[Records from a collection]
——————

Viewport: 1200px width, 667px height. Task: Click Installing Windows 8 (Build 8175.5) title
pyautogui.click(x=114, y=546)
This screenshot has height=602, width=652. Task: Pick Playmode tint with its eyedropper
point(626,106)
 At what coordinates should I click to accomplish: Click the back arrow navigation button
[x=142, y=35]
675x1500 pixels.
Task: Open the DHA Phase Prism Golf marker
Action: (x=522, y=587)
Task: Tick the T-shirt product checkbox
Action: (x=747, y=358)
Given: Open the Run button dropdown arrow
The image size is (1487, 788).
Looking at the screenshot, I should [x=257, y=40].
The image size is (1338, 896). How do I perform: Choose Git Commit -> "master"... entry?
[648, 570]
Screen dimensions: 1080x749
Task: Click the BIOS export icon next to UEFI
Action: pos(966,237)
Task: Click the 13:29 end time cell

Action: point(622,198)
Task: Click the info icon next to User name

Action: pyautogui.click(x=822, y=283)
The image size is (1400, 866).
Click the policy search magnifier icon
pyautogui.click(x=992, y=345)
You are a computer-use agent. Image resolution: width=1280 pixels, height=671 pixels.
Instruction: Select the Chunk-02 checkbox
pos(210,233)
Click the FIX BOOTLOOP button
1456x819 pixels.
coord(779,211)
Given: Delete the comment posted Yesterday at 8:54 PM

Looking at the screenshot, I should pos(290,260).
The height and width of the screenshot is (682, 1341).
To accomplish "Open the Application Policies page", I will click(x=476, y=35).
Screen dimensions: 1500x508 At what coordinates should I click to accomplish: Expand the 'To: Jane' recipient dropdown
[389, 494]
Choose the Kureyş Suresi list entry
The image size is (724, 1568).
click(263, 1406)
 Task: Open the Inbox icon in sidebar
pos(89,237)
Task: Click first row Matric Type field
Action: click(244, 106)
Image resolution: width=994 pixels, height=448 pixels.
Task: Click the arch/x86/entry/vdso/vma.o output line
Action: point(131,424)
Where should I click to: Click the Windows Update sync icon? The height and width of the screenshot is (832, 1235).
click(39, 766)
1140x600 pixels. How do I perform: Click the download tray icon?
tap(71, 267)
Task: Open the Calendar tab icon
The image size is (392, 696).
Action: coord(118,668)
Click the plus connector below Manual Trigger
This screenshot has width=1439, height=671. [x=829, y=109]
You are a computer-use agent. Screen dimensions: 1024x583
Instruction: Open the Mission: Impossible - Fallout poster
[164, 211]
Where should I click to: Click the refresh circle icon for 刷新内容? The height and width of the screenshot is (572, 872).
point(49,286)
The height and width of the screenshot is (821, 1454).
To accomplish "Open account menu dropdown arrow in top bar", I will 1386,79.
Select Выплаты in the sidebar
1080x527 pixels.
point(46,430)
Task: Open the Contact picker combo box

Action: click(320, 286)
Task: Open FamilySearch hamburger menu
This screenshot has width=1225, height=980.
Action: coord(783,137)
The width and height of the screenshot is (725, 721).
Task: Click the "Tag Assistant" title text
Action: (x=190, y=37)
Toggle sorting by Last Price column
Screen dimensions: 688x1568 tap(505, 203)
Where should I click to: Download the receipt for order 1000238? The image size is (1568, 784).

——————

• About this exercise:
Return each line from the records that includes the word "menu".

• Exercise solution:
To accomplish "Open account menu dropdown arrow in top bar", I will 1386,79.
Task: Open FamilySearch hamburger menu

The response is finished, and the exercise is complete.